As for Ms Tlaib's controversial language, much like Ms Pelosi, California congresswoman Maxine Waters said Mr Trump was responsible for starting all the incivility.
"He's opened up a new way of talking, a new way of addressing these issues in ways that we never heard before," Ms Waters said, according to The Hill.
"That gives others the permission to speak passionately about it in the same manner that he has done."
Itching for a fight
Analysis by Anthony Zurcher, BBC News, Washington
The newly elected Democrats in the House of Representatives don't look like the membership of past Congresses. It appears they won't sound like them, either.
While the party elders, from Nancy Pelosi on down, are preaching restraint and patience with their newly gained power, the rank and file may have different ideas. They are itching for a fight, and they're more than willing to let everyone know.
Rashida Tlaib, with her obscenity laced call for the president's impeachment Thursday night, only drives that point home.
Ms Pelosi has earned a reputation as a skilled manager and tactician, but she must now walk a fine line in expressing disapproval of Ms Tlaib's remarks - which could complicate ongoing negotiations with Republicans over the budget - while acknowledging the power of the sentiments that they reflect. This will only be the first test of her ability to bridge the generational, strategic and stylistic divides within her party.
The reality, however, is that the civility ship has long since sailed in American politics. Donald Trump did not win the presidency by following the rules and norms of discourse, and the new Democrats appear more than ready to join the fray on his terms, whether Ms Pelosi wants them to or not.

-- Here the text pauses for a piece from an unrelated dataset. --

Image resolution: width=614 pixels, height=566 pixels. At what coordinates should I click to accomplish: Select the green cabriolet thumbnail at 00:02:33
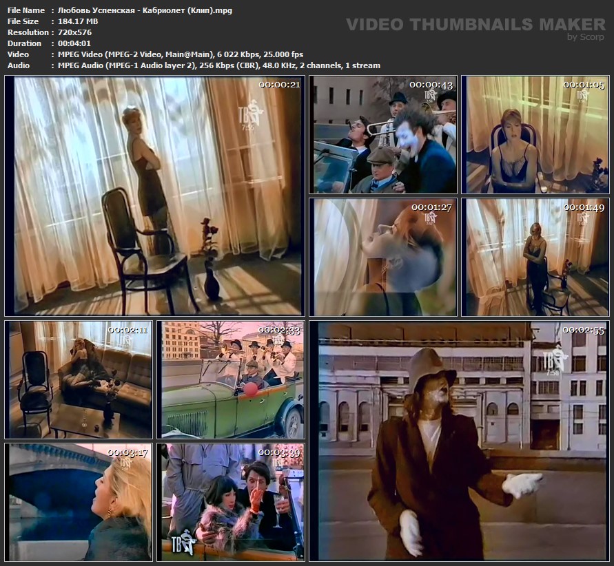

How did Republicans react?
Republicans were quick to condemn the remarks.
House Minority Leader Kevin McCarthy said Ms Pelosi ought to make clear to Ms Tlaib that such language is unacceptable.
"I think this is a role as a leader and a speaker to have a conversation with this member," he told reporters on Friday.
"Are the House majority going to be serious about anything?"
More women than ever before won seats in Congress in the 2018 mid-terms.